Client suitability appropriateness under the Insurance Supervision Act (IAS)

loi surveillance des assurances


The Insurance Oversight Act (IAO) or Insurance Supervision Act (IAS) regulates the supervision of insurance undertakings and insurance intermediaries. It is called Loi sur la surveillance des assurances (LSA) in French and Versicherungsaufsichtsgesetzes (VAG) in German.

On 21 October 2020, the Federal Council revised the Insurance Oversight Act (IOA) to make it in particular more aligned with the Financial Services Act (FinSA). In was approved in 2021.

This includes the introduction of a new insolvency restructuring regime customer categorization which reflects the protections required for customers and new regulations for business practices affecting insurers and intermediaries.

It provides also new guidelines about how to assess client’s suitability and appropriateness when delivering investment advice.

Client segmentation under Insurance Oversight Act (IAO)

The current legislation only distinguishes between insurers in direct insurance business with higher levels of regulation and insurers in reinsurance business with lower levels of regulation and supervision.

With the revision of the IAO and in line with the FinSA (Swiss Financial Services Act), a customer categorization is introduced.

Insurance companies should be able to benefit from supervisory simplifications if they only serve professional clients (e.g. large companies with no particular need for protection) or the captive business.

Client appropriateness assessment under Insurance Oversight Act (IAO)

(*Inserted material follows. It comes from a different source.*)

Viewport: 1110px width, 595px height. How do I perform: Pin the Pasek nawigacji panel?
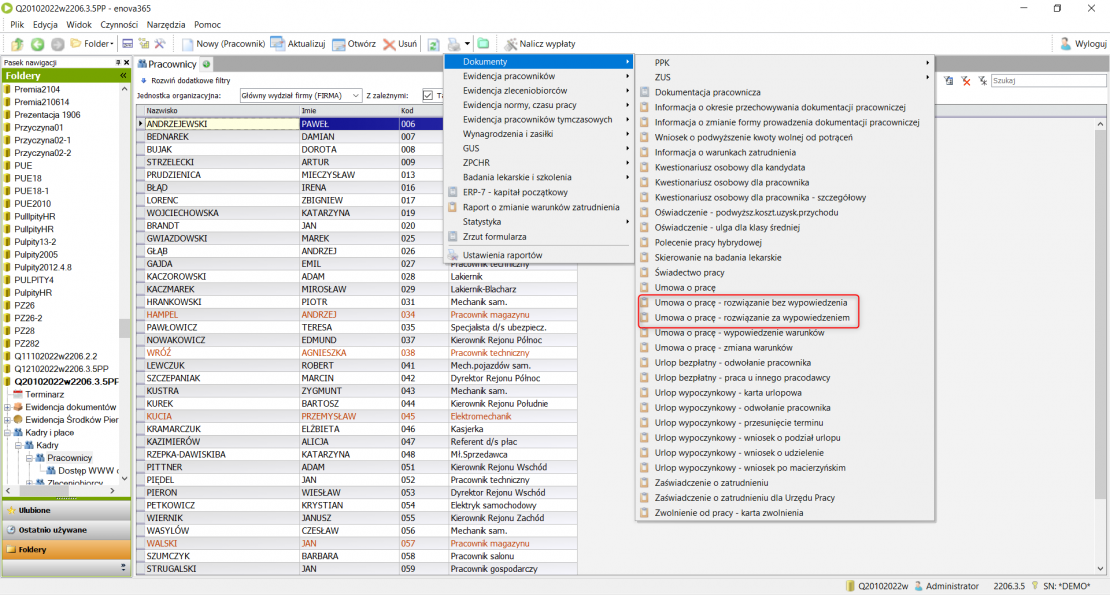click(118, 62)
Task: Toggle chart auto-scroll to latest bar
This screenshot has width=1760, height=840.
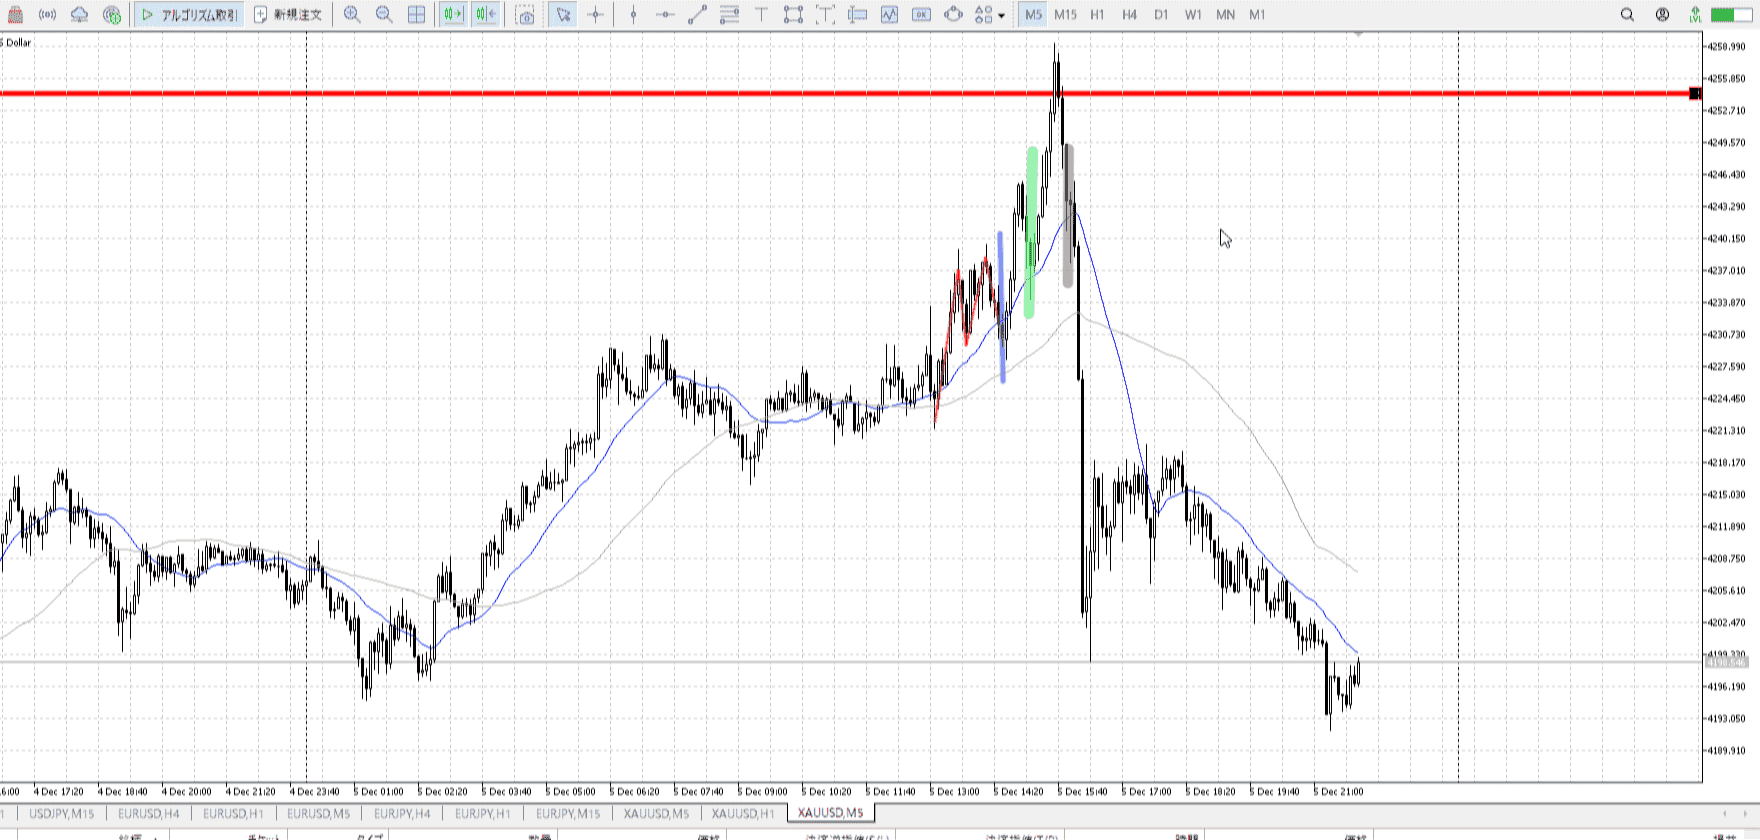Action: tap(453, 15)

In line with the FinSA, the new version of the Insurance Oversight Act will make it compulsory for insurance undertakings to assess their clients’ appropriateness in case of financial advice.

Appropriateness assessment refers to the assessment of the client’s financial knowledge and expertise.

If the advisor estimates than the financial instrument is not appropriate with the client’s profile, he recommends to the client not to invest in such products.

An insurance undertaking and insurance intermediary should document what qualified life insurance contract has been concluded, which knowledge and experience of the insured has been gathered

If the client refuses to provide this information, the financial instrument cannot be recommended.

This assessment should be updated frequently.

This new requirement will not apply if:

  • There is no risk of loss associated with the financial product.
  • There is no advice provided for the investment in the financial product.

On top of these requirements, basic information about the financial instrument (risk, key features, costs…) will have to be provided to the clients (art. 39b P-LSA).

What is next?

The revised Insurance Oversight Act (IAO) should enter into force in 2022.